Lei ha affermato: "Non va mai dimenticato che la reale "governance" della sanità è in ambito regionale". Allora le chiedo, la Federazione Nazionale Collegi Ipasvi, può essere riorganizzata? Un nuovo ruolo per i Coordinamenti Regionali può giovare nella ridefinizione degli assetti sanitari regionali?

 

Allo stato attuale, la legge ordinistica (vecchissima - anni 50 del secolo scorso - ma vigente) che regola la Federazione e i Collegi non prevede il cosiddetto 2' livello, ossia il livello regionale. L'esigenza, se non la necessità, però c'è; tant'è che con un regolamento interno della Federazione, sono stati attivati i Coordinamenti regionali dei Collegi Ipasvi. 

 

I Coordinamenti regionali possono certamente incidere con maggiore pregnanza sulle politiche sanitarie regionali e impattare con definite focalizzazioni sulle problematiche individuate.

I Coordinamenti hanno però una strutturale e insita debolezza: deve esserci la volontà di stare insieme e di superare le inevitabili e anche fisiologiche diversità di lettura dei fenomeni e di definizione delle modalità di intervento.

Quando viene a mancare tale volontà o le differenze di lettura e azione sono troppo forti, tutto si ferma.

 

I disegni di legge sulla riforma/attivazione degli Ordini presentati in questa legislatura, prevedono tutti il 2' livello. La situazione politica odierna però non permette di fare alcuna previsione sulla possibilità del passaggio in aula di una sintesi integrata di tali ddl.

 

Concludendo, come valuta questo nuovo canale di confronto? Lei si è avvicinata in questi giorni a tutti i colleghi che liberamente hanno accesso alla sua pagina Facebook, commentando direttamente; e gli altri rappresentanti dei Collegi?

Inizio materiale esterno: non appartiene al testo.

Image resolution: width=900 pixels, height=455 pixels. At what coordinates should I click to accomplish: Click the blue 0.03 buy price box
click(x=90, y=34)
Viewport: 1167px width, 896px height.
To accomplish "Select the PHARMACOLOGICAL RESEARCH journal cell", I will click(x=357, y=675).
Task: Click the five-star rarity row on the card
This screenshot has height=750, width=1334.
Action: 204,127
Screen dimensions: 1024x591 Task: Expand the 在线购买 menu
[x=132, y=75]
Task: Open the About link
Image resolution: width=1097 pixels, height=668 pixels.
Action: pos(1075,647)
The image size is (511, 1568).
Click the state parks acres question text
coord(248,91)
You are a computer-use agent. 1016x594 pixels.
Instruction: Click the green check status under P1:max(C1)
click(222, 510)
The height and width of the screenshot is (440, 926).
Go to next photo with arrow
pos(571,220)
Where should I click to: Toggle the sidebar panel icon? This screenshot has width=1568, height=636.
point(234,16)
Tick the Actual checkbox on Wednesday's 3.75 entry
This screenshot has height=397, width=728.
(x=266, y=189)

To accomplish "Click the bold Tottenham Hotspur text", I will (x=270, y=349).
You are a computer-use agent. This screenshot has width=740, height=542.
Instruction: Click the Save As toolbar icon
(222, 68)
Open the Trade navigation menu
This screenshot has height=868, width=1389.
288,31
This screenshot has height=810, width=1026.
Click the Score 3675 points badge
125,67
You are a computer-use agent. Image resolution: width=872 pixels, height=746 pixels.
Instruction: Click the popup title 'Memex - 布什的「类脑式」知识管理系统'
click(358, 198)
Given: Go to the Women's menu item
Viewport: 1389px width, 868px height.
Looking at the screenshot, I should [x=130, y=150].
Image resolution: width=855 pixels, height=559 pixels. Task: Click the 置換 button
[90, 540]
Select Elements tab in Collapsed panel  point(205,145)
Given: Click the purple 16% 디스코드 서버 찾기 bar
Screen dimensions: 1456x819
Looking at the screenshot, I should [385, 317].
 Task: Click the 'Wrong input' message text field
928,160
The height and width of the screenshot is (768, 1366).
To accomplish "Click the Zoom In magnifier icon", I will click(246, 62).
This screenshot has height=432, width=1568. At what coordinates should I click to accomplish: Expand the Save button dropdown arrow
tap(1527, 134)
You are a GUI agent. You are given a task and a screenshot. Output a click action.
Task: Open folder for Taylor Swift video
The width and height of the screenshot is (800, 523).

Solo alcuni Presidenti si mettono in gioco così da vicino, sarebbe sicuramente apprezzato un invito anche da parte sua in questo senso.

   

Non è mia consuetudine parlare o commentare, se non nelle sedi istituzionali, il modo con cui i Presidenti Ipasvi riempiono di comportamenti e contenuti la loro funzione.

 

Mi darà atto che non è così "ricco di serenità" o motivante utilizzare la modalità fb: non sempre prevale la correttezza, l'educazione, il rispetto non solo di posizioni diverse dalle proprie (anche se motivate), ma anche, banalmente, dell'interlocutore.

  

Forse vedendo che si riesce a resistere e, soprattutto, anche a dialogare con i colleghi di buona volontà, altri Presidenti mi seguiranno in questa sperimentazione.